With new single “We Are Never Ever Getting Back Together”, Taylor Swift leaves the country aesthetic behind and goes for a full-on pop makeover, thanks to producers (and co-writers) Max Martin and Shellback. Whether this is a one-off foray into glossier territory for her or a small taste of the full flavor of upcoming LP Red, critics had plenty to say about Swift’s new song. Head below for our review roundup, then let us know your own thoughts!
:: The New York Daily News feels Swift is treading in familiar waters: “Though some fans have already taken to YouTube to complain that the song isn’t country enough, or doesn’t sound enough like the old Taylor, in fact it very much does. It’s another light pop song with a chorus even the deaf couldn’t miss.”
:: Zap2it.com comments on producer Max Martin’s input: “Martin also worked with Avril Lavigne on four songs for her record Goodbye Lullaby, so it’s no surprise that Swift’s new song has a very Avril sound to it — relying on catchy pop hooks and gimmicks (like spoken-word sections and a crowd-pleasing ‘Whee!’ exclamation) as opposed to Swift’s usual lyrical depth and country twang.”
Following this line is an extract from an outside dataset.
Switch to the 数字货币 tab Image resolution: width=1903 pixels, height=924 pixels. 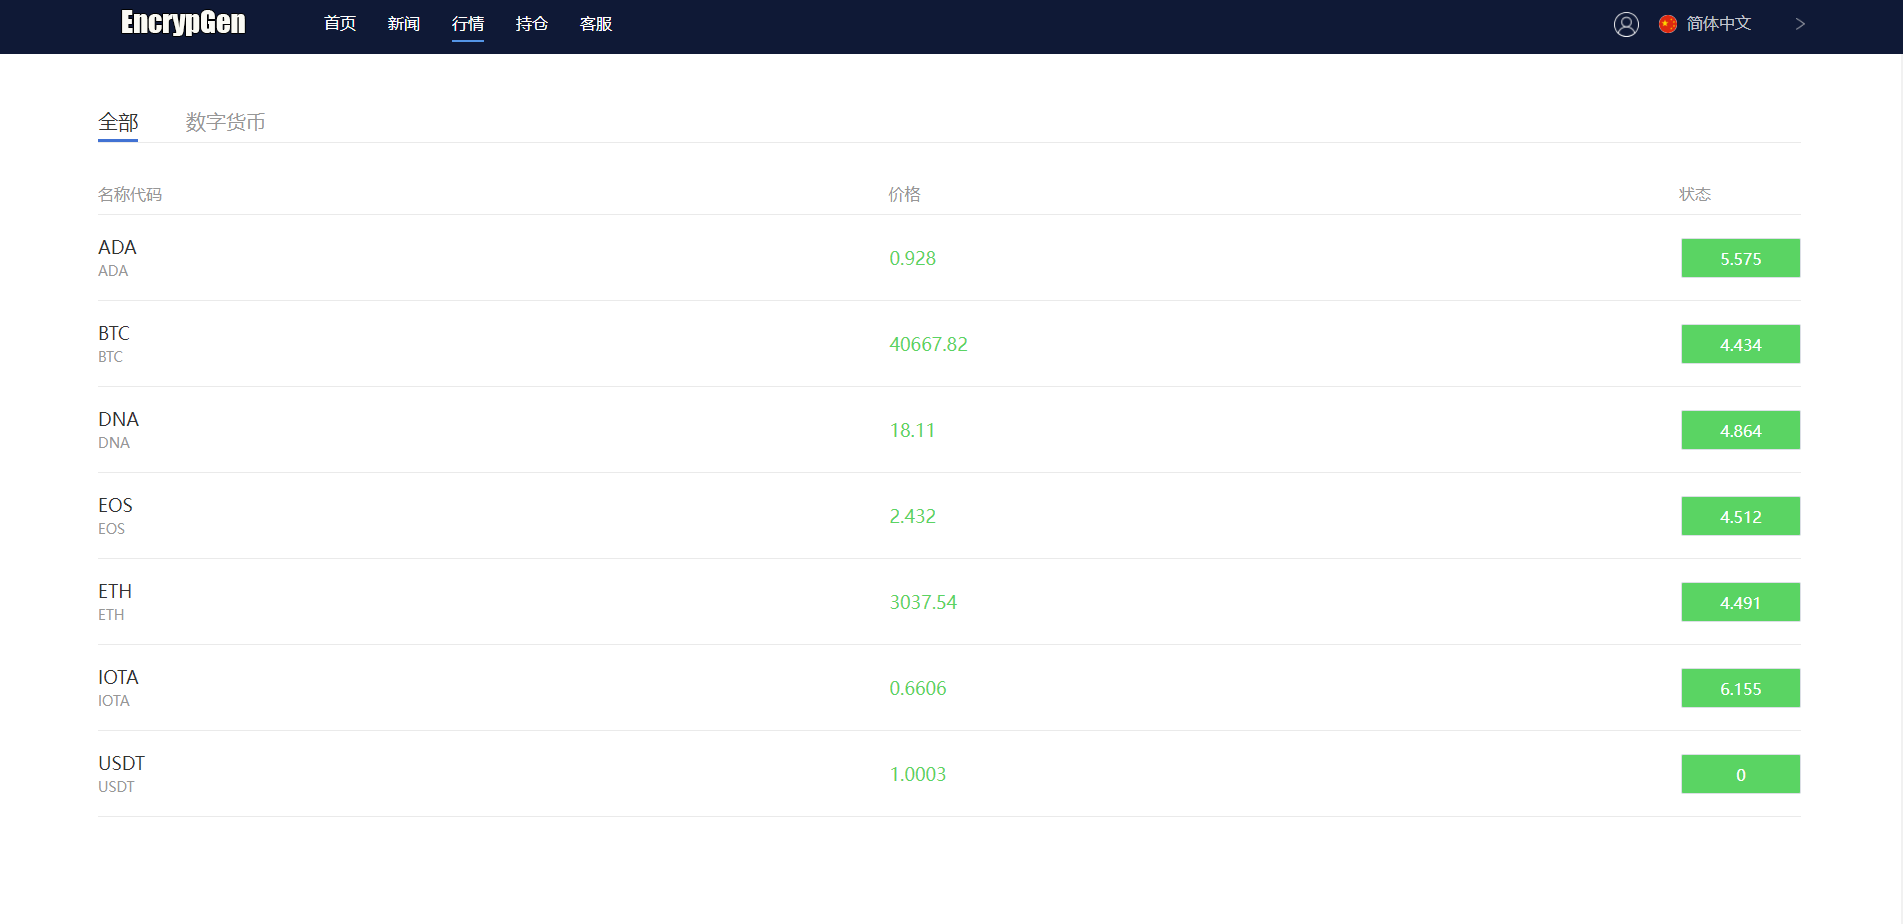[x=225, y=122]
:: Entertainment Weekly also cites Avril: “The track…sounds like a brighter, more-polished Avril Lavigne tune, with an undeniable, instantly catchy hook. In typical Swift fashion, she’s telling off an ex-boyfriend, but there’s a rah-rah festive flair that makes the whole affair seem joyous rather than dour.”
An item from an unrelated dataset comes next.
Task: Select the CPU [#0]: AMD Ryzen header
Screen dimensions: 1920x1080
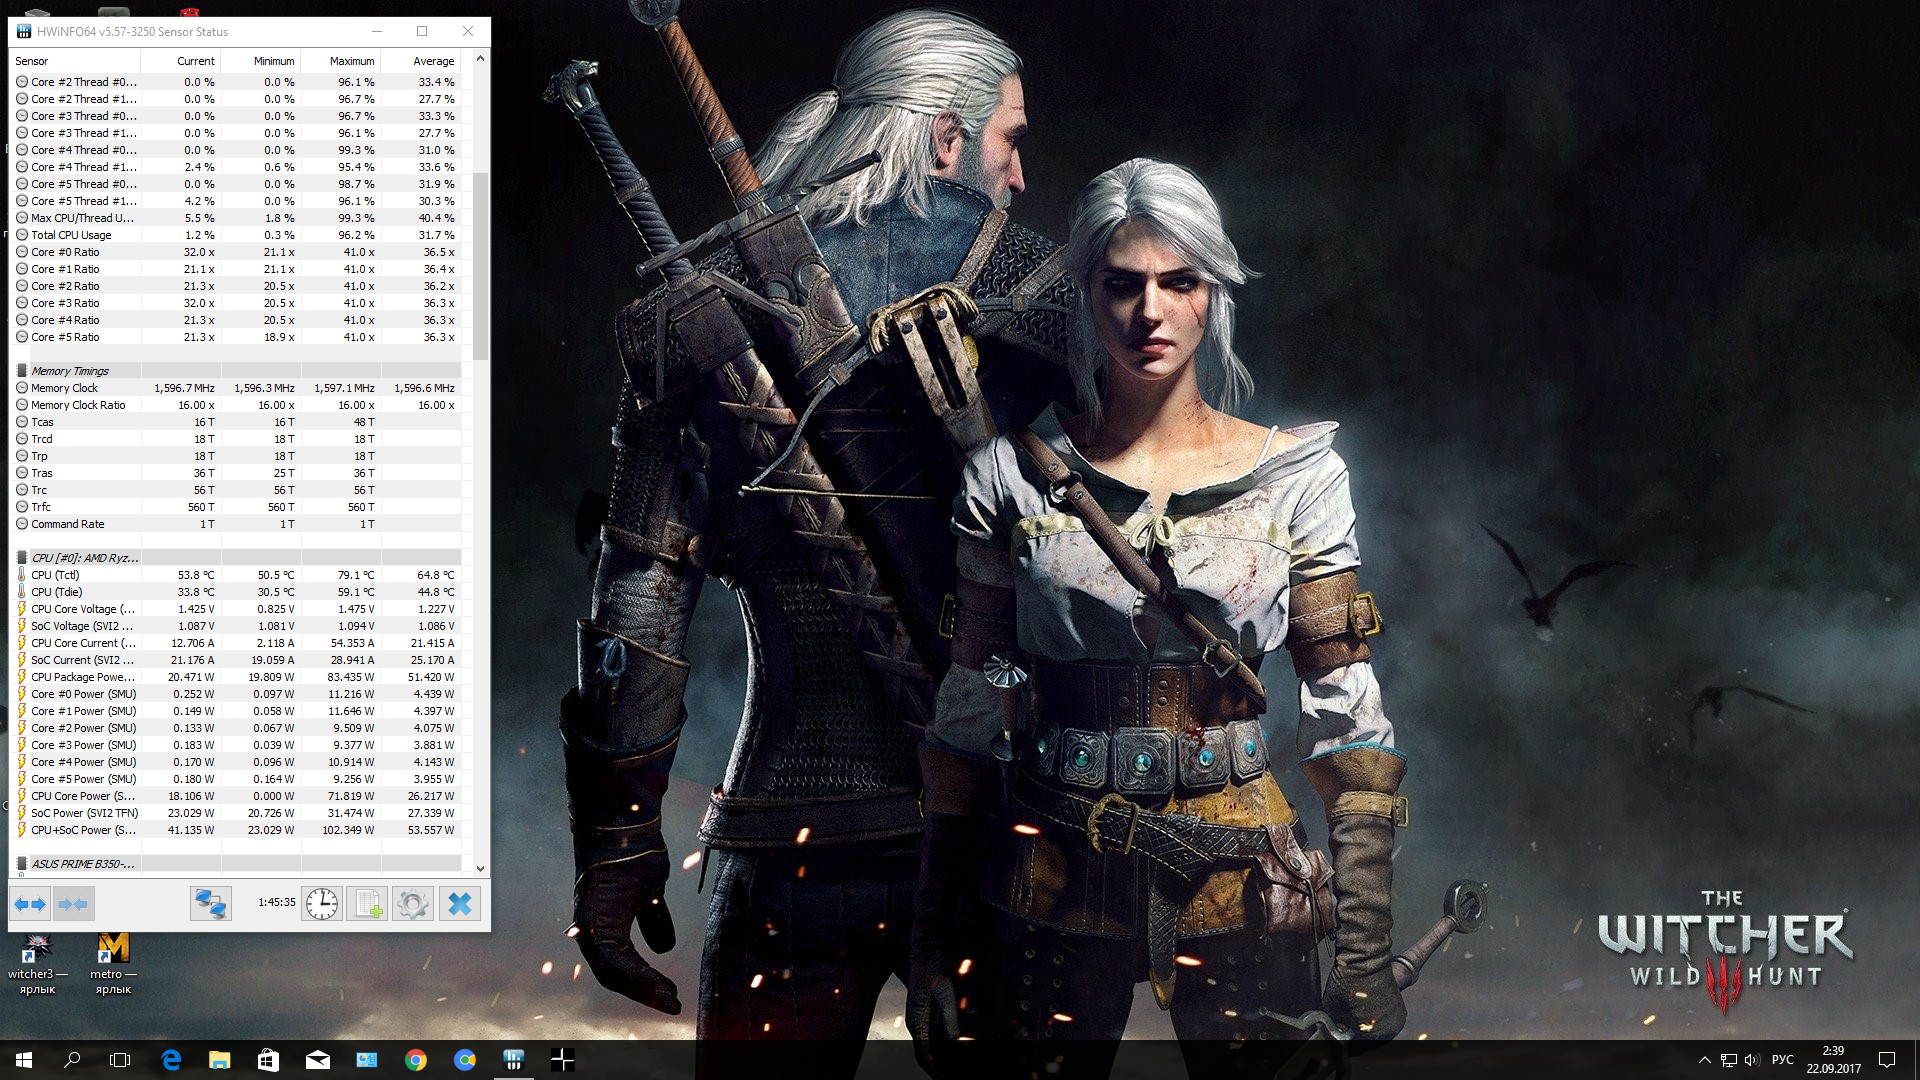Action: [85, 558]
:: Newsday concurs: “Considering Swift co-wrote it with Max Martin and Shellback of Britney Spears fame, it’s kind of amazing that it still sounds like her – a super-glossy, beat-oriented, Avril Lavigne-ish version of her, but her, nonetheless. Part of T. Swizzle’s charm is the way she makes her songs sound genuine and conversational and ‘Never Ever’ is no exception, even including a scrap of spoken-word dialogue about how the relationship in the song is ‘exhausting.’”
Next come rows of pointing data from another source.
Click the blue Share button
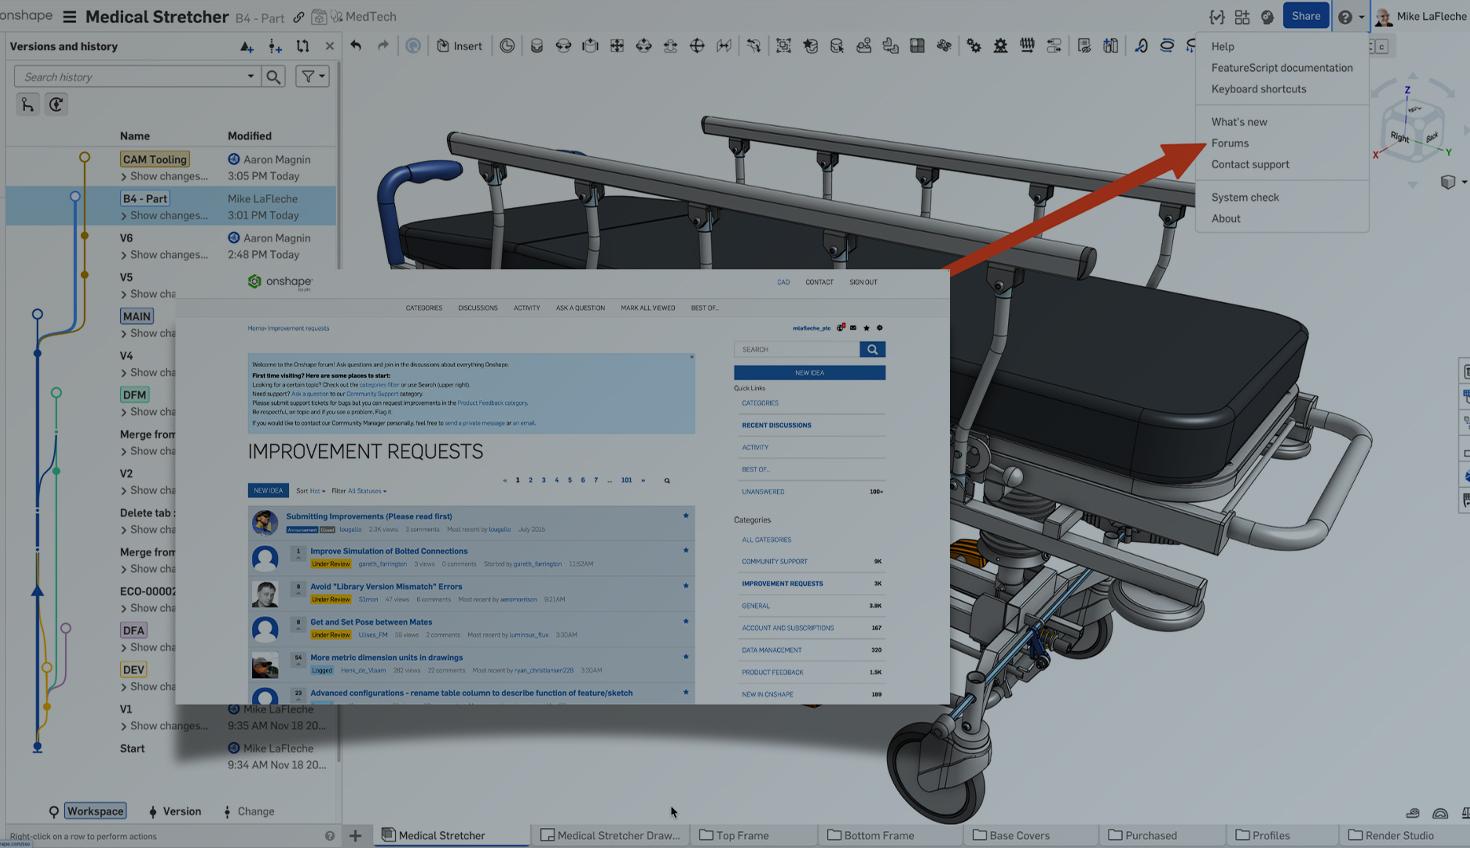 [x=1305, y=16]
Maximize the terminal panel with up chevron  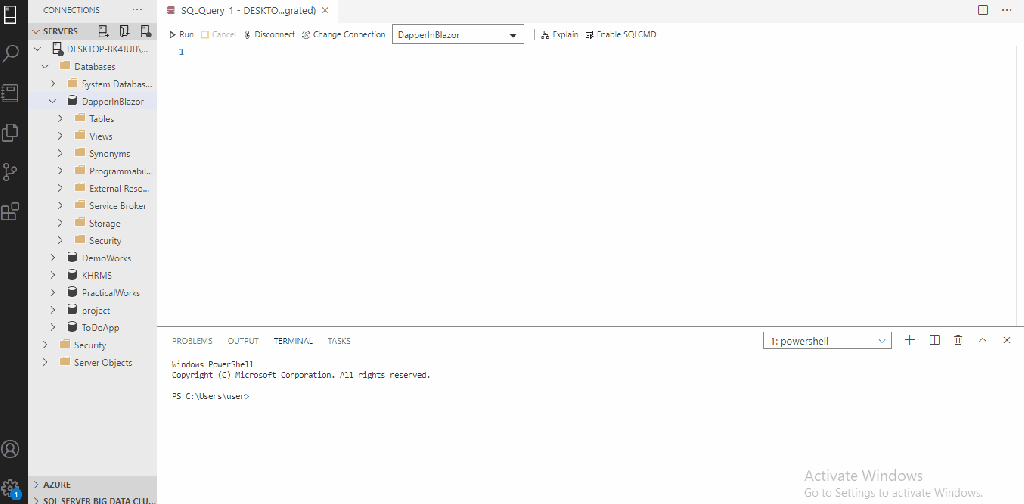(x=983, y=340)
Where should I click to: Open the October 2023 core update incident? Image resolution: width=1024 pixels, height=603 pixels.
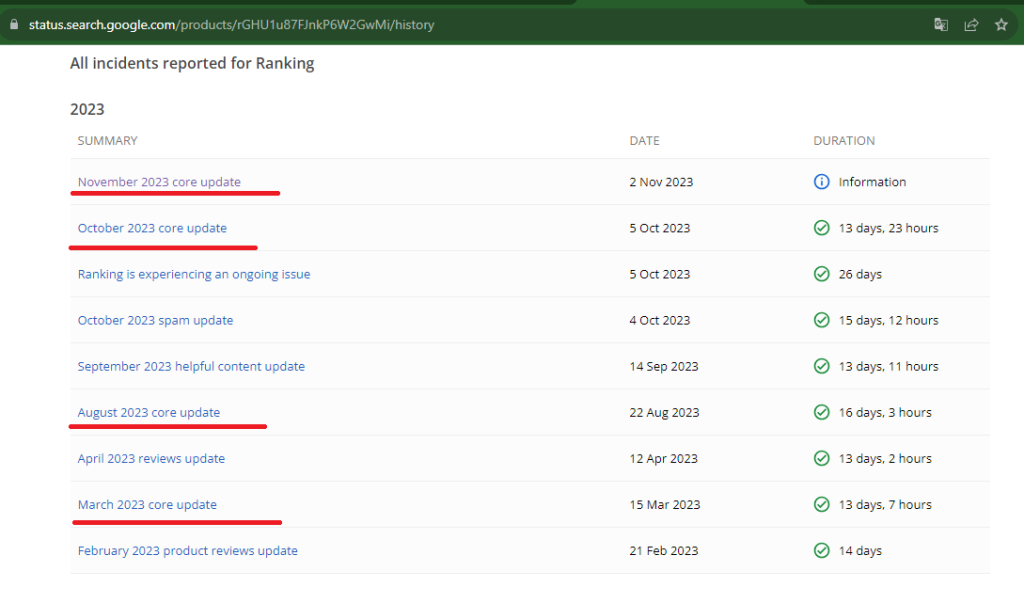(152, 228)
:: The Washington Post is ready to break up with Taylor: “It’s hard not to roll your eyes at the song’s opening line (‘I remember when we broke up’) since it finds the 22-year-old Swift in the same mindset as when she first emerged as a teenager. Of course the chorus is catchy but if this is representative of what’s awaits on Red, it’s hard to be too excited.”
:: Crushable delivers Swift a crushing blow: “What a brilliantly poignant, poetic title, right? When I first read the name of the song on Twitter, I was sure it was someone’s joke. I would almost say she is parodying herself, but I doubt we could give her that much credit.”
:: The Prophet Blog sums things up with this: “Super catchy and super radio-friendly too, but the lack of country flavor will definitely disappoint some people.”